> How to complete this task
Identify all lines in the listing that include the word "every", and copy them out.

> Study material

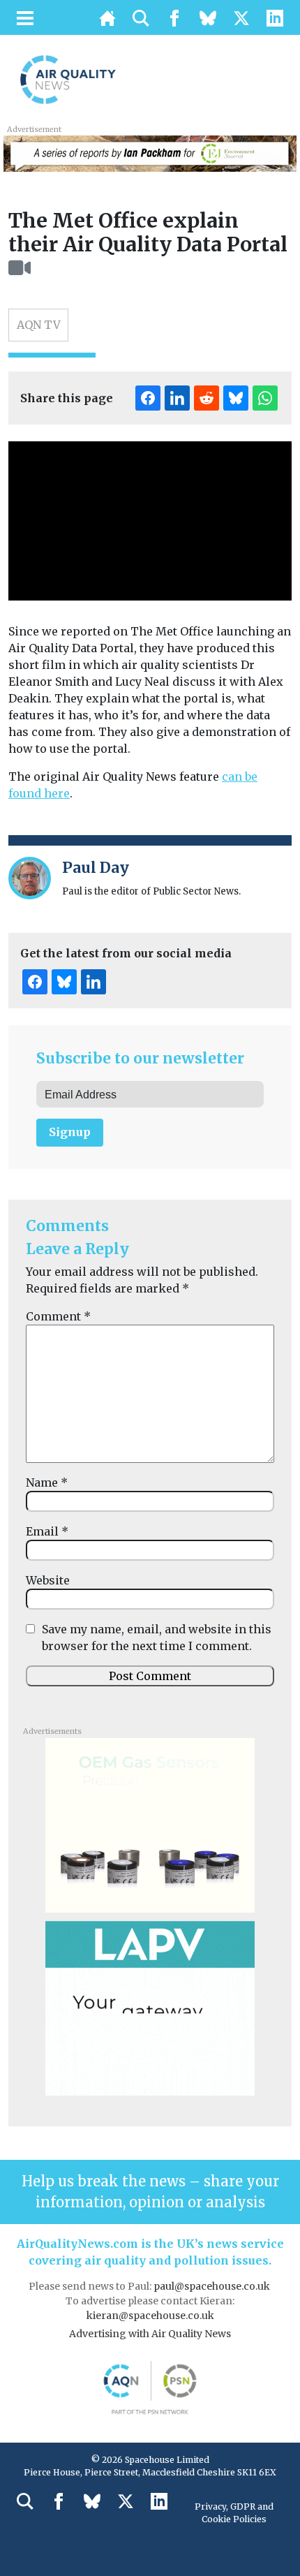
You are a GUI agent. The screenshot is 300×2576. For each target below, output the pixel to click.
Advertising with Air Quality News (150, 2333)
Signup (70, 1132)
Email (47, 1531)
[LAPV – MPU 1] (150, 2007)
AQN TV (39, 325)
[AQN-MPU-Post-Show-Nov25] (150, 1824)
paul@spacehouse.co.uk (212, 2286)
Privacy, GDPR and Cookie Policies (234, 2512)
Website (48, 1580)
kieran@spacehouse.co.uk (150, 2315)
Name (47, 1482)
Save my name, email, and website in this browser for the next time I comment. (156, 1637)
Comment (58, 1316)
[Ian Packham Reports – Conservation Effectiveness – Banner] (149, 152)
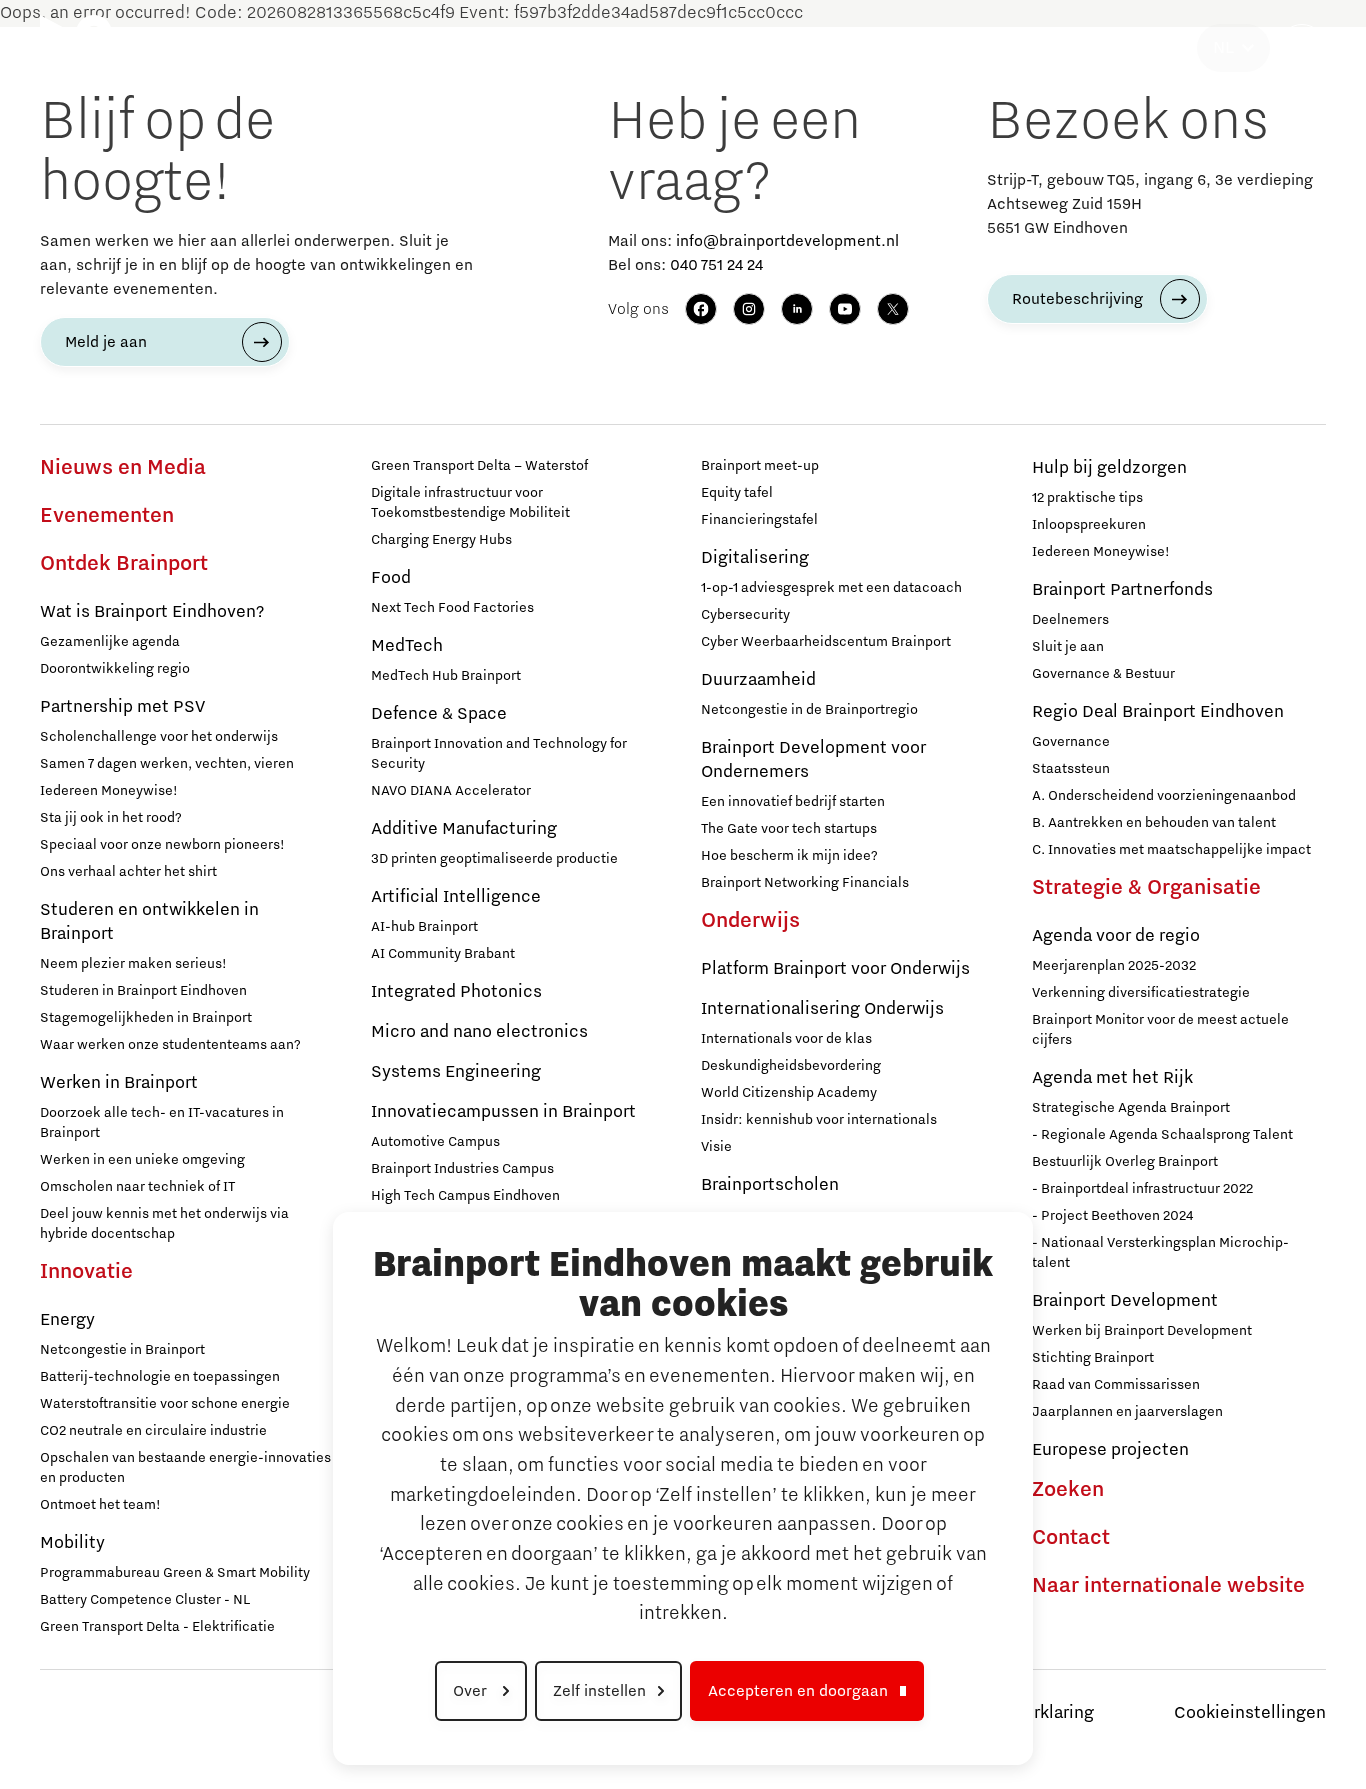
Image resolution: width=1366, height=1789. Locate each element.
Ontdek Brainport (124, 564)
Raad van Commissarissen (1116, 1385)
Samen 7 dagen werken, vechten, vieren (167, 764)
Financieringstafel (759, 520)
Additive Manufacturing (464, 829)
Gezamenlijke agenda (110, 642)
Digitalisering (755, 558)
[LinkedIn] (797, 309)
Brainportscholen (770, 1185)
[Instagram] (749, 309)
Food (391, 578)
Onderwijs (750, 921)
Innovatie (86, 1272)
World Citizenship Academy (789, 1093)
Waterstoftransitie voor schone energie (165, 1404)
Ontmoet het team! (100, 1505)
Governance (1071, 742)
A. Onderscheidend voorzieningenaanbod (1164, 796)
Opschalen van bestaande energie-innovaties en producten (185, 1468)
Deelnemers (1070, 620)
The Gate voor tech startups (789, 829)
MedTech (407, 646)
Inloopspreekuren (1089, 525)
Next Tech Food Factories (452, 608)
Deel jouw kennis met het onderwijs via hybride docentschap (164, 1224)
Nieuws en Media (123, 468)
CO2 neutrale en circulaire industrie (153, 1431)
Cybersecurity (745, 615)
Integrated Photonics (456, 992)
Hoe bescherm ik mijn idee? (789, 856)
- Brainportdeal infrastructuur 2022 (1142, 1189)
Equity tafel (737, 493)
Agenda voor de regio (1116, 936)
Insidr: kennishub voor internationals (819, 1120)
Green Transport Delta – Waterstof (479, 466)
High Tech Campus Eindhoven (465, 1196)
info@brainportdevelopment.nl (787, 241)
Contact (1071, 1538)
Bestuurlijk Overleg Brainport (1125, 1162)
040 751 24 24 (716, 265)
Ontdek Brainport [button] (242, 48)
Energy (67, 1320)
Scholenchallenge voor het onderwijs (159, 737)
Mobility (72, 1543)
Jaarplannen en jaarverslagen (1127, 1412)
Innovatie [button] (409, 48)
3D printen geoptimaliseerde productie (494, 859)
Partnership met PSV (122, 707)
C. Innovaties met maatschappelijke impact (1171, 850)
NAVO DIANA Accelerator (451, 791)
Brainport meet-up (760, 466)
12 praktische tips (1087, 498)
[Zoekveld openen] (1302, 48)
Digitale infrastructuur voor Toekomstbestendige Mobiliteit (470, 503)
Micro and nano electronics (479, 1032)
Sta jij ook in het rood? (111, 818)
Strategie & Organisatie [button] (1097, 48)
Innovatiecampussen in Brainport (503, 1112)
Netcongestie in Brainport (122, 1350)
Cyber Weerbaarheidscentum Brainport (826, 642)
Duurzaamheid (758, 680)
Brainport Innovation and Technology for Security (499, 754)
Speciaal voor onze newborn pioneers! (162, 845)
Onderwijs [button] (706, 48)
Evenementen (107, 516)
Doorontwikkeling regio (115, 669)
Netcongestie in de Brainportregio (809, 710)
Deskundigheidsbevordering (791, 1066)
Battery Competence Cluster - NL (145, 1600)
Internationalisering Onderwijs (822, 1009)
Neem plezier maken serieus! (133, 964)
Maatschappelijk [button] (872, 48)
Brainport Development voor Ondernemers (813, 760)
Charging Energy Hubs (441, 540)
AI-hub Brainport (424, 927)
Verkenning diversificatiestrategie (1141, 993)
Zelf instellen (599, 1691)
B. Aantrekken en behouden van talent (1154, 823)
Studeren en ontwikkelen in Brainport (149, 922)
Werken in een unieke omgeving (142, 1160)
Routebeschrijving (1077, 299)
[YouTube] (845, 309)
---
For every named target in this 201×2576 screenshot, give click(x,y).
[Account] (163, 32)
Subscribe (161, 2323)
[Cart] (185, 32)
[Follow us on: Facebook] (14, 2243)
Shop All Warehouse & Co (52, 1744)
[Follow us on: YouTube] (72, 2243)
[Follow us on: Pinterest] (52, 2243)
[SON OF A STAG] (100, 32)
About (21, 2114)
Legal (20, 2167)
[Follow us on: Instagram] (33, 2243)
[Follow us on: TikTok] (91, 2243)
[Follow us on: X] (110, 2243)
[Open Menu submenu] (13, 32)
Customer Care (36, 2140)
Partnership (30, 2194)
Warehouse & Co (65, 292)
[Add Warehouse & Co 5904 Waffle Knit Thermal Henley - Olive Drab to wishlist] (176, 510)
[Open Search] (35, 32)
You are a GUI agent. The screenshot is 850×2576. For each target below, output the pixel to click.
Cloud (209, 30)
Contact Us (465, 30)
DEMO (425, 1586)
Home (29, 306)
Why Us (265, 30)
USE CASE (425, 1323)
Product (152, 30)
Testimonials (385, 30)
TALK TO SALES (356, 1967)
...
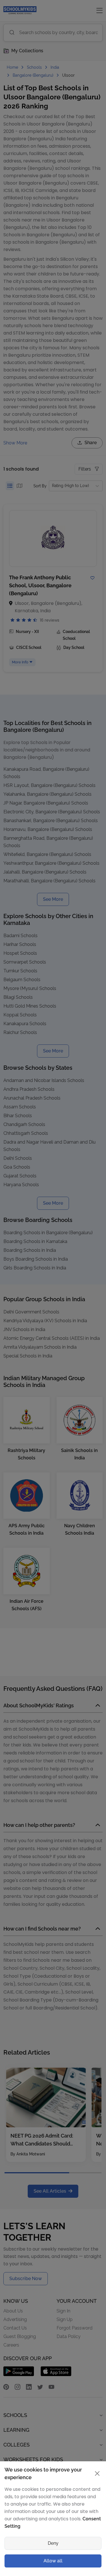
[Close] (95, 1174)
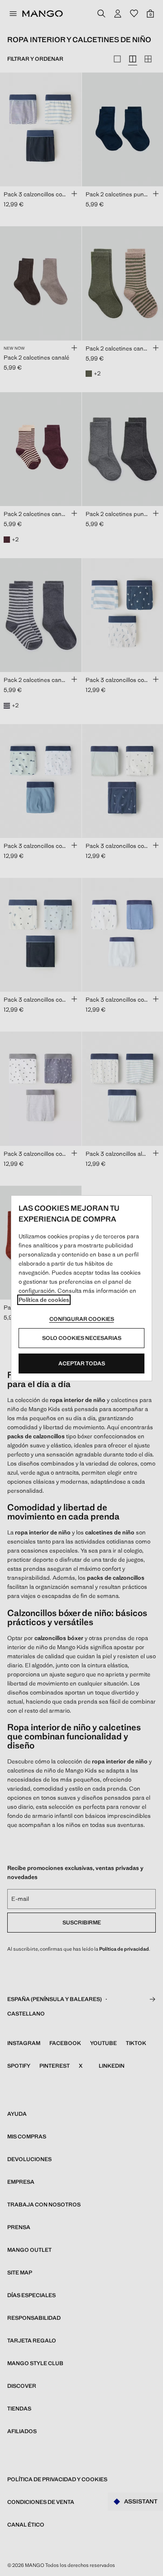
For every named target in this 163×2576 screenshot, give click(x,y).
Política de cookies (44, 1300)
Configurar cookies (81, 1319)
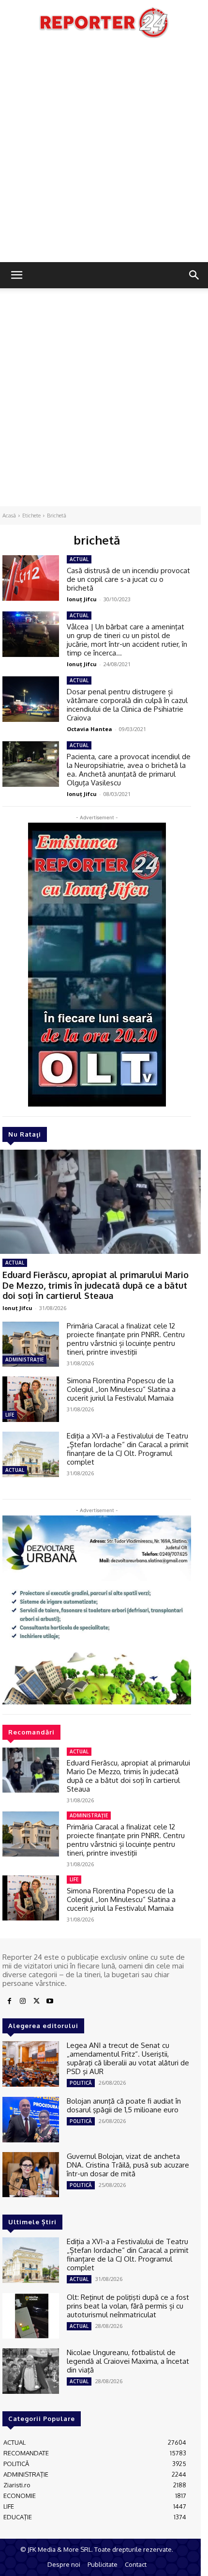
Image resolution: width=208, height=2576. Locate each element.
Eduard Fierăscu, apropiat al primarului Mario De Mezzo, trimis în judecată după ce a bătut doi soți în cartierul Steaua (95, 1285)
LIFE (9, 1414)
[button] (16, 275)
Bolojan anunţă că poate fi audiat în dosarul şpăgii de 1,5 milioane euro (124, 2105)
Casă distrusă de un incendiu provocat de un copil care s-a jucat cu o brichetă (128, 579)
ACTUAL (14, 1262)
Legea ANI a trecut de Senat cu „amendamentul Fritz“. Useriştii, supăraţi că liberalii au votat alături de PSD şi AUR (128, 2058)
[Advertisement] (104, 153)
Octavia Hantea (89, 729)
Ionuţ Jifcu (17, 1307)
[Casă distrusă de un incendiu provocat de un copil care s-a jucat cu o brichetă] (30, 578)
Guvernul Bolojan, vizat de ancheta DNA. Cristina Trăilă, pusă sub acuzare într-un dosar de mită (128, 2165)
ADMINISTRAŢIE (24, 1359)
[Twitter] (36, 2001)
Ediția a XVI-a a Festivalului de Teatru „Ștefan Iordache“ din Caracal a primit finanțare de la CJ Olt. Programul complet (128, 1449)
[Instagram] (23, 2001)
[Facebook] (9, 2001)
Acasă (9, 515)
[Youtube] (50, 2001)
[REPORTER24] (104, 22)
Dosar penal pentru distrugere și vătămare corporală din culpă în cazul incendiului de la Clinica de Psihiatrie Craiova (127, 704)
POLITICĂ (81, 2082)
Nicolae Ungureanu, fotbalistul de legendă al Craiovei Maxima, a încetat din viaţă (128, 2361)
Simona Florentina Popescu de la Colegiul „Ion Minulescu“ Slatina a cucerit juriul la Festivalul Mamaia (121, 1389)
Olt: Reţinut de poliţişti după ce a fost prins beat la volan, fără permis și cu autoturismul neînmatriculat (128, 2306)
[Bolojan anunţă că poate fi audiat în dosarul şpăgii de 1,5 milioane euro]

> Solution
For every named target in this 201×2576 screenshot, give click(x,y).
For every named target in this 163×2576 screenshot, give click(x,y).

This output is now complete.